On local rings of a normalization

Question

Let $X$ an irreducible singular curve with a singular point $x$. Consider $A$, the normalization of $\mathcal{O}_{X,x}$, and $x_1,\dots,x_r$ the points over $x$ in the normalization of $X$. Why $A\cong \mathcal{O}_{x_1}\cap\dots\cap\mathcal{O}_{x_r}$? Moreover assume that the curve is over a field $k$. Why do the dimension of $A/\mathcal{O}_{X,x}$ is $r-1$?

Answer 1

The comment by Matt might work here, but there is a more general fact at play, that is also valid for higher-dimensional varieties:

Theorem [1, Thm 4.7] Let $A$ be an integral domain with field of fractions $K$. We consider any localization of $A$ as a subring of $K$. Then in this sense we have $$A = \bigcap_{\mathfrak{m} \subset A} A_\mathfrak{m},$$ where the intersection is over all maximal ideals $\mathfrak{m} \in A$

Now in your example, the maximal ideals $\mathfrak{m} \subset A$ correspond exactly to the points $x_1, \dotsc, x_r$, and localizing $A$ with respect to them gives $\mathcal{O}_{x_i}$.

Your second claim that $\dim A / \mathcal{O}_{X,x} = r - 1$ is not true.
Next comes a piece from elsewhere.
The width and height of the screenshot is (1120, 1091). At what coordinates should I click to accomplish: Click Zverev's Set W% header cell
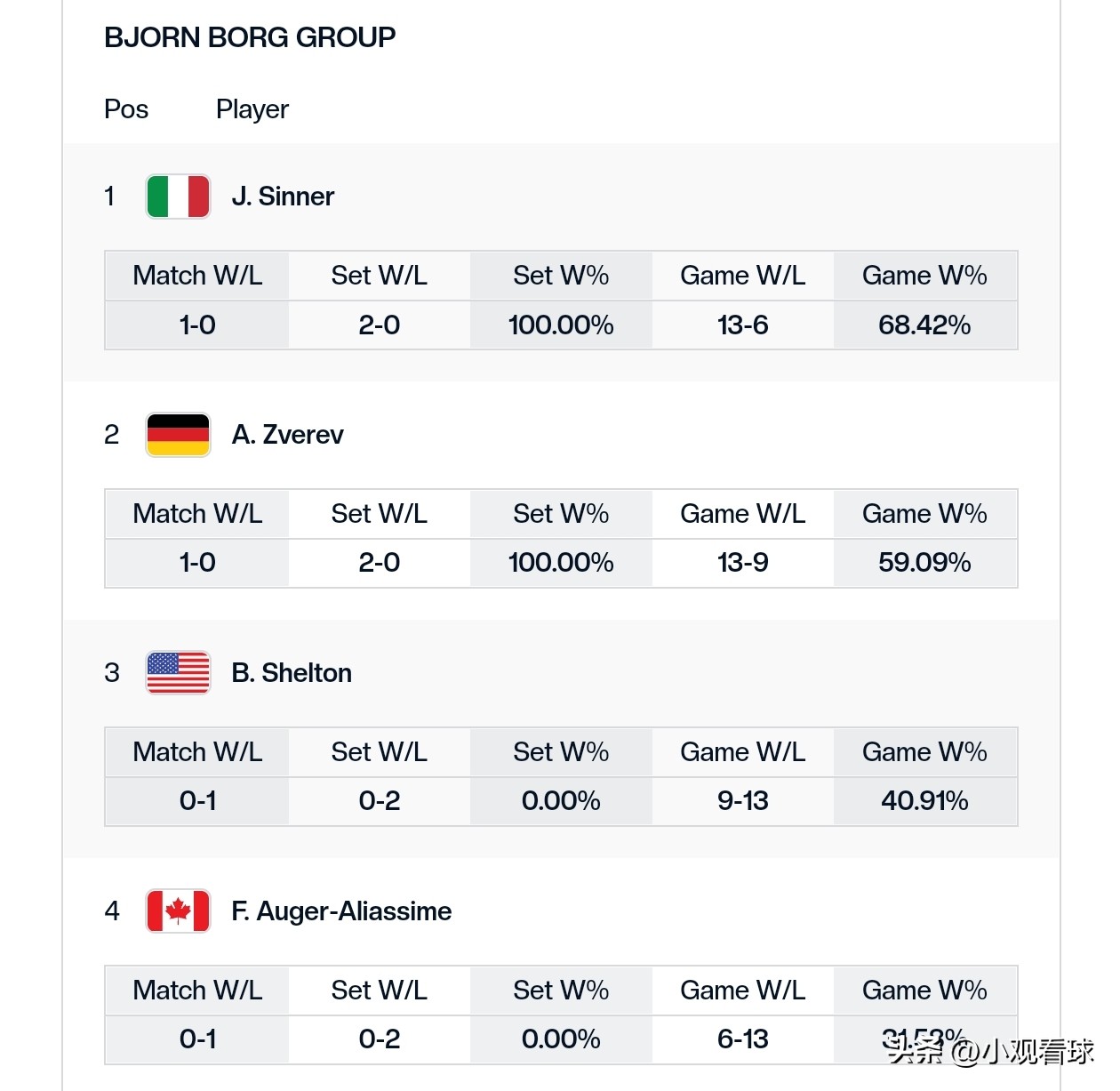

For example consider the cusp $$ X = \operatorname{Spec}(k[x,y] / (x^2 - y^3).$$ The normalization of $X$ is just $\tilde X = \mathbb{A}^1$, and the map $\tilde X \to X$ is given by \begin{align} \mathbb{A}^1 & \to X \subset \mathbb{A}^2 \\ t & \mapsto (t^3, t^2). \end{align} On coordinate rings the map is given as $x \mapsto t^3, y \mapsto t^2$. The only value for $t$ that hits the singular point $x = (0,0)$ is $t = 0$, so $r=1$ here. But clearly $A / \mathcal{O}_{X,x} \neq 0$, because $x$ is a singular point of $X$.

[1] Matsumura, Commutative Ring Theory